Kawasan padat dan sesak juga menyebabkan individu lebih selektif dalam
berhubungan dengan orang lain, terutama dengan orang yang tidak begitu
dikenalnya. Tindakan ini dilakukan individu untuk mengurangi stimuli yang tidak
diinginkan yang dapat mengurangi kebebasan individu. Tindakan selektif ini
memungkinkan menurunnya keinginan seseorang untuk membantu orang lain
(intensi prososial). Perilaku prososial adalah perilaku seseorang yang ditujukan
pada orang lain dan memberikan keuntungan fisik maupun psikologis bagi yang
dikenakan tindakan tersebut. Perilaku prososial mencakup tindakan-tindakan kerja
sama, membagi, menolong, kejujuran, dermawan serta mempertimbangkan
kesejahteraan orang lain (Mussen et al., 1979).

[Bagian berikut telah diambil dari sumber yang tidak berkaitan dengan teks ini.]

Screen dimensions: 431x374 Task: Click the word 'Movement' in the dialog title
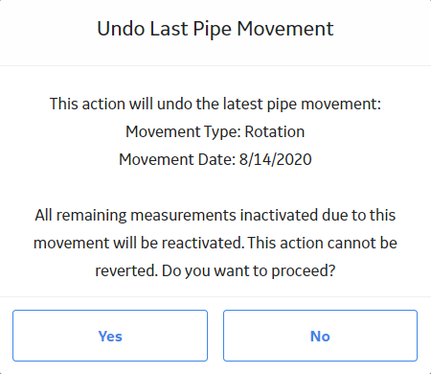[285, 29]
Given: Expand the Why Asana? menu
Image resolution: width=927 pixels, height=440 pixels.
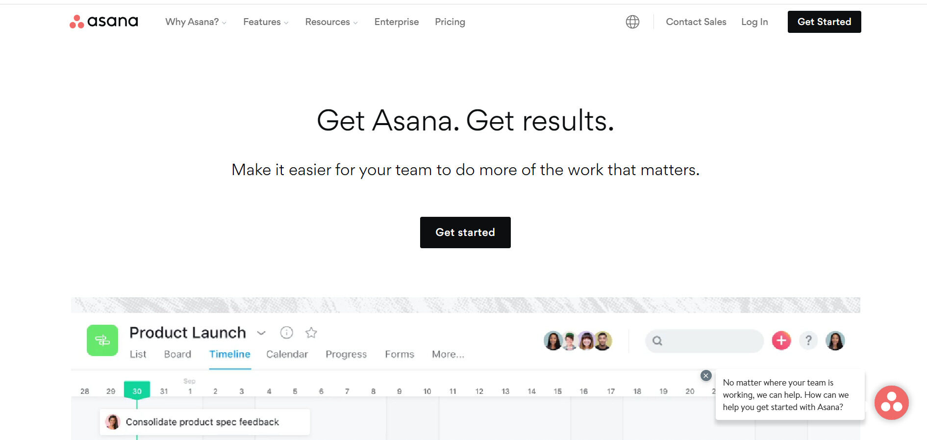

Perilaku prososial sangat penting artinya bagi kesiapan seseorang dalam
mengarungi kehidupan sosialnya. Karena dengan kemampuan prososial ini
seseorang akan lebih diterima dalam pergaulan dan akan dirasakan berarti
kehadirannya bagi orang lain (Cholidah, 1996). Dalam pendekatan kognitif, pada
teori psikologi lingkungan tentang rasa sesak, Stanley Milgram (1970)
menyimpulkan bahwa bila orang dihadapkan pada stimulasi yang terlalu banyak,
orang akan mengalami beban indera yang berlebihan dan tidak akan dapat
menghadapi semua stimulasi itu. Milgram yakin bahwa beban indera yang
berlebihan selalu bersifat tidak menyenangkan dan mengganggu kemampuan
seseorang untuk berfungsi secara tepat (Evans et al., 1996).